Yield: About 7 to 9 pints
3 quarts peeled, cored, chopped slicing tomatoes
3 cups chopped onions
6 jalapeno peppers, seeded, finely chopped
4 long green chiles, seeded, chopped
4 cloves garlic, finely chopped
2 (12 ounce) cans tomato paste
2 cups bottled lemon or lime juice
1 tablespoon salt
1 tablespoon sugar
1 tablespoon ground cumin (optional)
2 tablespoons oregano leaves (optional)
1 teaspoon black pepper
Caution: Wear plastic or rubber gloves and do not touch your face while handling or cutting hot peppers. If you do not wear gloves, wash hands thoroughly with soap and water before touching your face or eyes.
Preparing peppers: The jalapeno peppers do not need to be peeled. The skin of long green chiles may be tough and can be removed by heating the peppers. Usually when peppers are finely chopped, they do not need to be peeled. If you choose to peel chiles, slit each pepper along the side to allow steam to escape.
Peel using one of these two methods:
Oven or broiler method to blister skins ? Place chiles in a hot oven (400°) or broiler for 6 to 8 minutes until skins blister.
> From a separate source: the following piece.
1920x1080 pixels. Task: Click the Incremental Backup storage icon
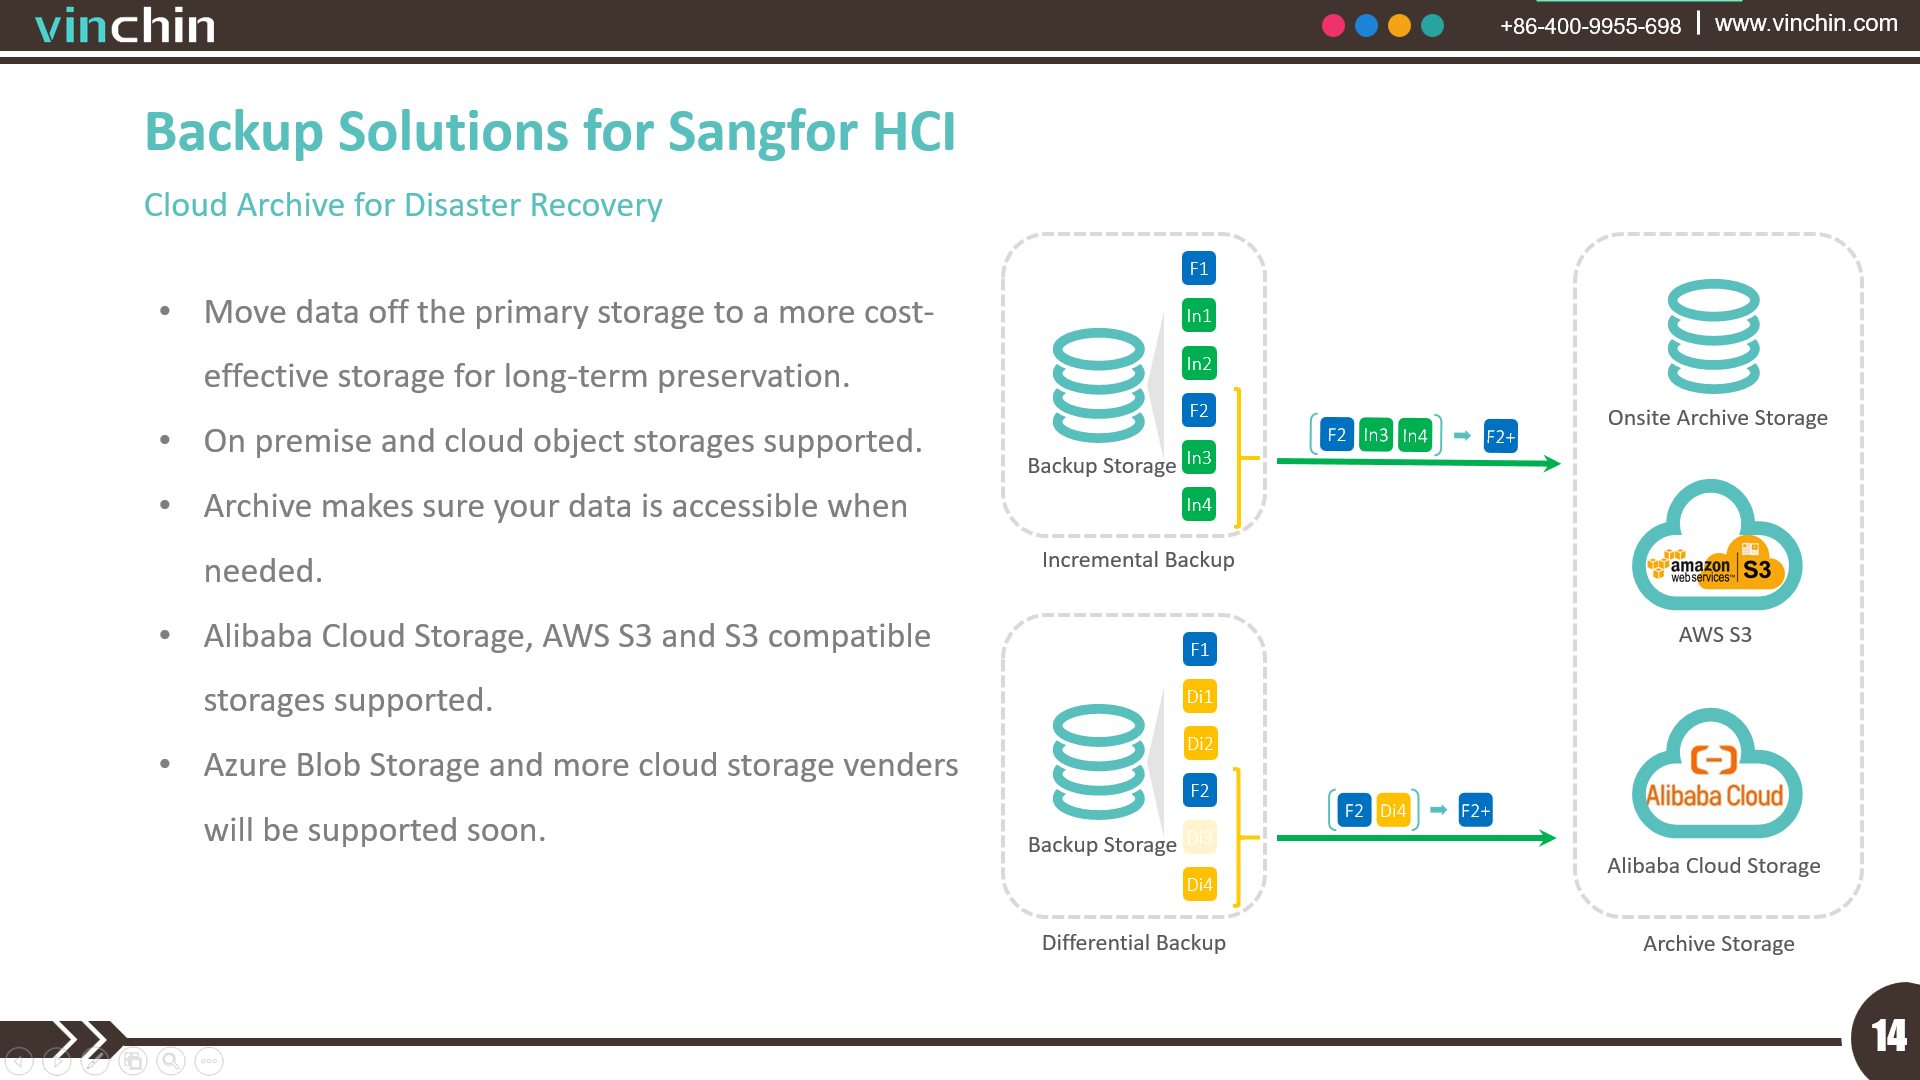1079,388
Range-top method to blister skins ? Cover hot burner (either gas or electric) with heavy wire mesh. Place peppers on burner for several minutes until skins blister.
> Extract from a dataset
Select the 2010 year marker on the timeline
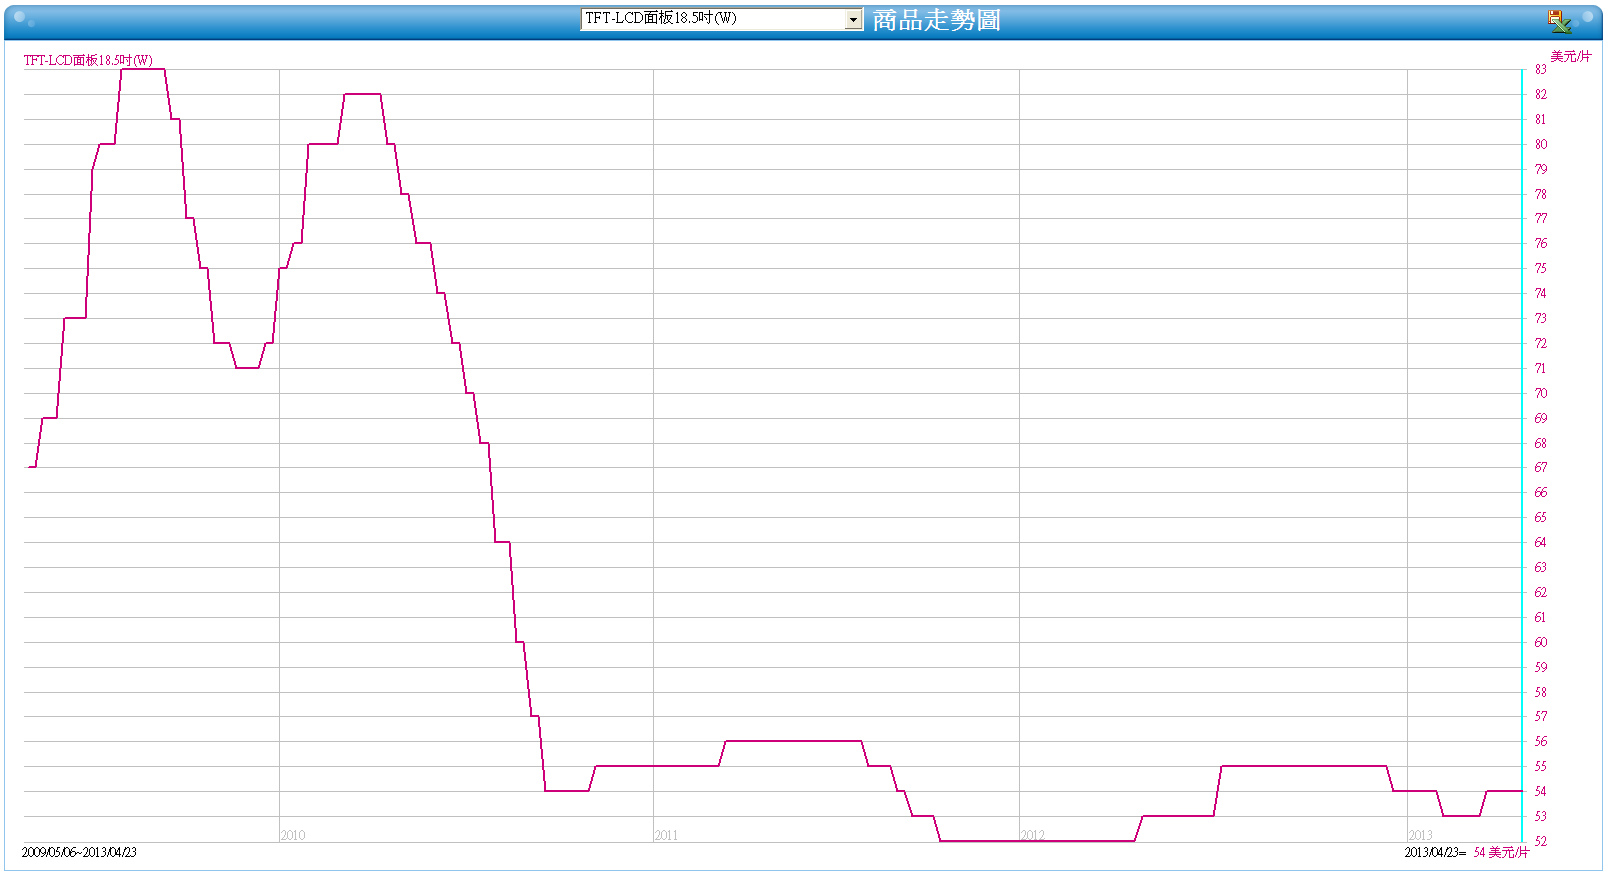This screenshot has height=875, width=1612. click(x=293, y=835)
To peel, after blistering skins, place peppers in a pan and cover with a damp cloth. (This will make peeling the peppers easier.) Cool several minutes; slip off skins. Discard seeds and chop. Hot pack: Combine all ingredients in a large saucepan and heat, stirring frequently, until mixture boils. Reduce heat and simmer for 30 minutes, stirring occasionally. Ladle hot into clean, hot pint jars, leaving 1/2-inch headspace. Remove air bubbles and adjust headspace if needed. Wipe rims of jars with a dampened, clean paper towel; apply two-piece metal canning lids. Process in a boiling water canner for 15 minutes.